Teknik kısımlar ve detaylar
Kingdoms of Amalur: Reckoning’in grafikleri, karşılaştırıldığı oyunlardan çok daha geride. Genelde hikaye ya da oynanış tatmin edici ise grafiklere hiç takılmam, fakat yapımda görselliğin gerçekçi olmaması dikkatimi çekti. Animasyonlar savaş alanları dışında hiç başarılı değil desem yeridir. Savaşırken elinizdeki savaş aletine göre değişik hareketler yapabiliyorsunuz. Daha küçük bıçaklar ile daha hızlı hareket ederken, büyük bir kılıç ile daha ağır hareketler yapıyorsunuz. Dikkat edilen bir başka nokta ise küçük bıçaklar ile gizlenerek gidilip, sessizce suikast yapılabilirken büyük silahlarla bu mümkün olmuyor. Yay kullanırken yayı gergin tuttuğunuz süre boyunca, atış gücünüz fazlalaşıyor ve daha gergin bir yay ile daha sert atışlar yapabiliyorsunuz.
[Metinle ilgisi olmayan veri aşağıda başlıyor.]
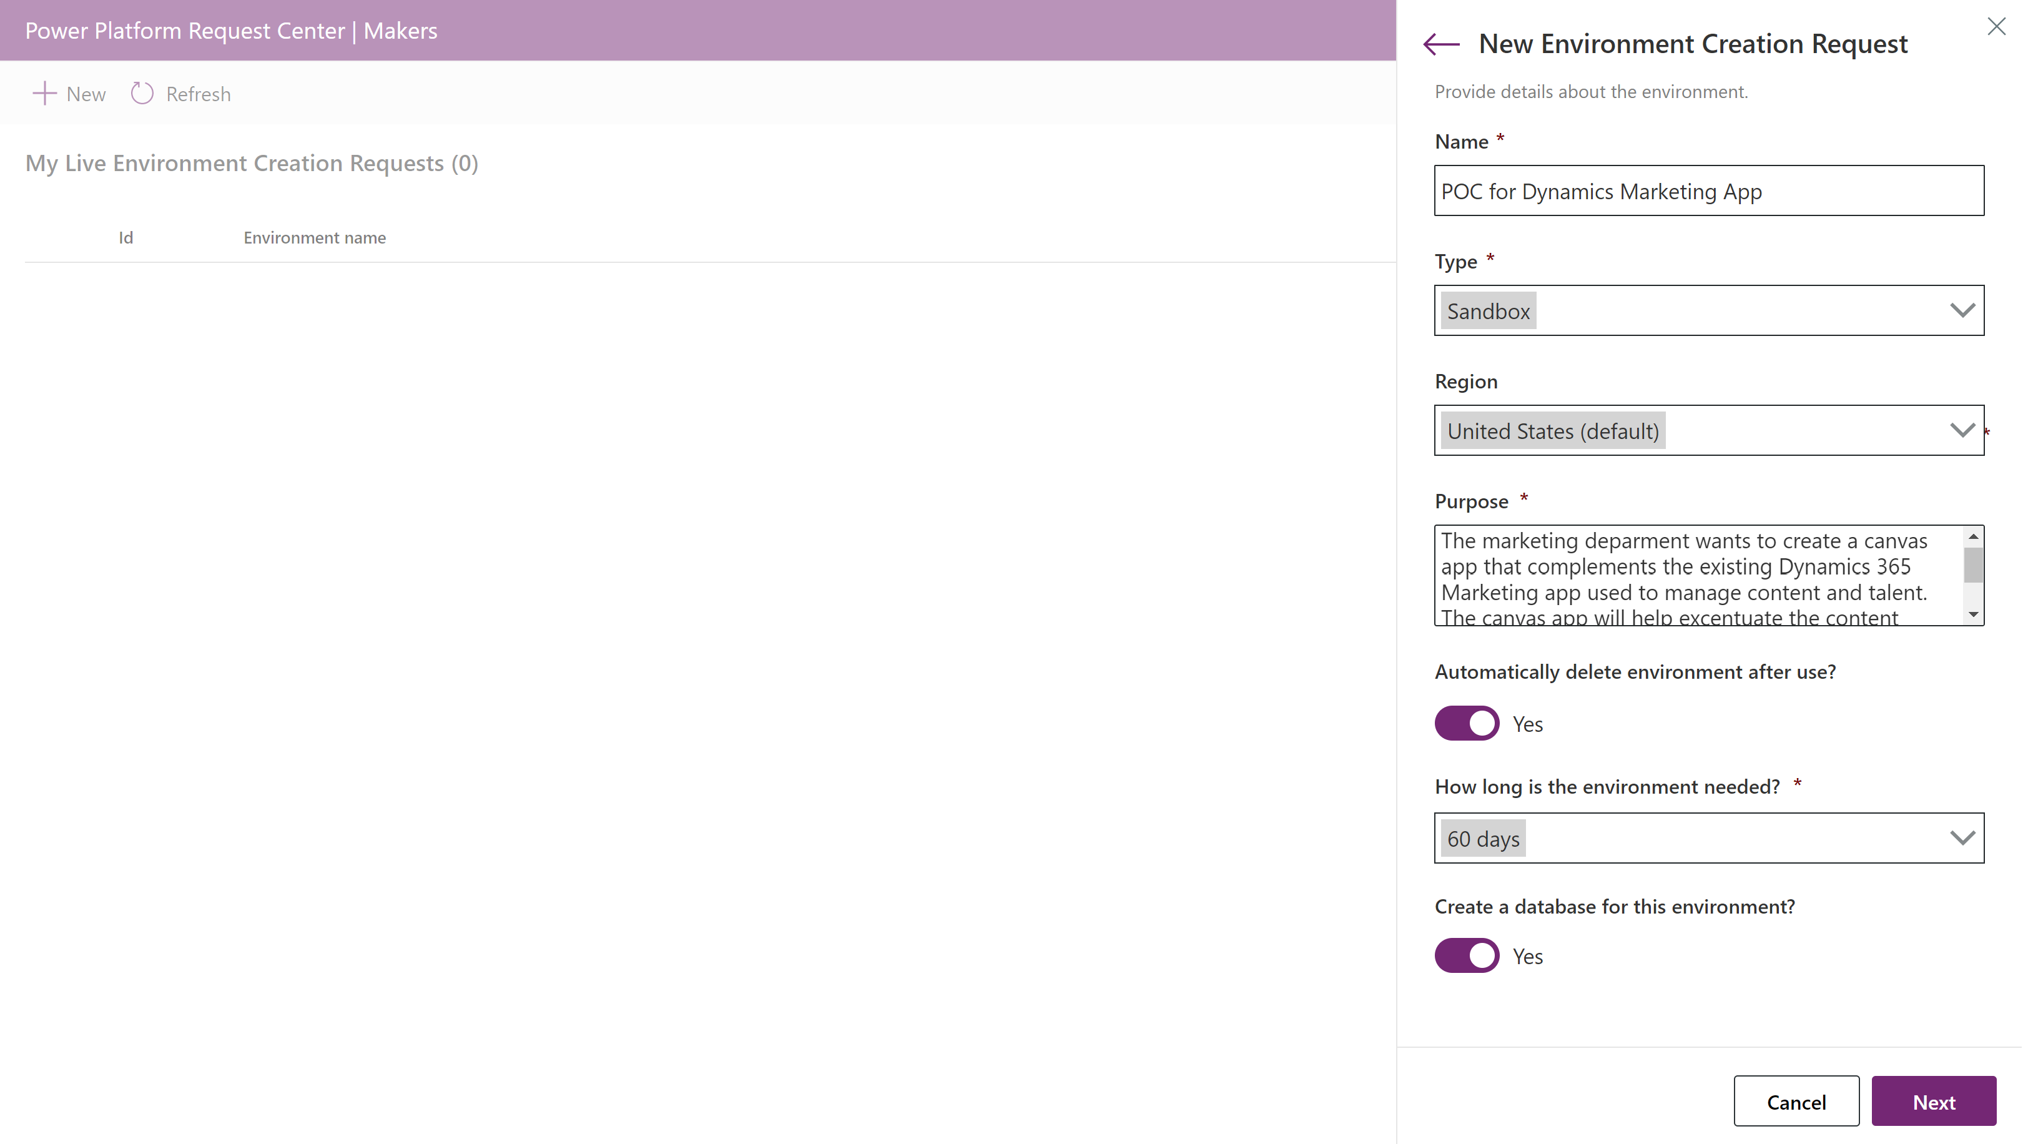Click the Purpose textbox scrollbar thumb
2023x1144 pixels.
click(1973, 565)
Seviye atlama sistemine, envanterinize ve görevlerinize, Esc ile oyunu duraklatıp ulaşabiliyorsunuz. Bu şekilde olması biraz alışılmışın dışında. Genelde Tab ile erişilebilen bir menüye alışığız ve bu şekilde olması çok daha kullanışlı olabilirdi. Seviye atlama sistemi çok karmaşık değil. Farklı olarak Destiny olarak adlandırılan özellikle, kendinize oyun esnasında belirli getirileri olan özellikler ekleyebiliyorsunuz. İlerleyen seviyelerde bunlar daha güçleniyor ya da çeşitleniyor. Fizikler çok fazla etkileşimli değil, ama fiziklerin olduğu yerler de var. Mesela öldürdüğünüz bir geyiğin içinden geçebilirken, aynı şekilde bir ayının içinden geçmek istediğinizde ayının hareket ettiğini görebiliyorsunuz.
Sonuç
Demo sürümü olduğu için belirli sorunlar görmezlikten gelinebilir. Fakat gerçek oyunun oynanışının da bundan çok farklı olacağını sanmıyorum. Yapımın tam sürümünde de dünyanın genişlemesinin, daha fazla etkileşim olmasının pek mümkün olmadığını düşünüyorum. Umarım beni ve ben gibi düşünenleri şaşırtıp, büyük işler başarabilir.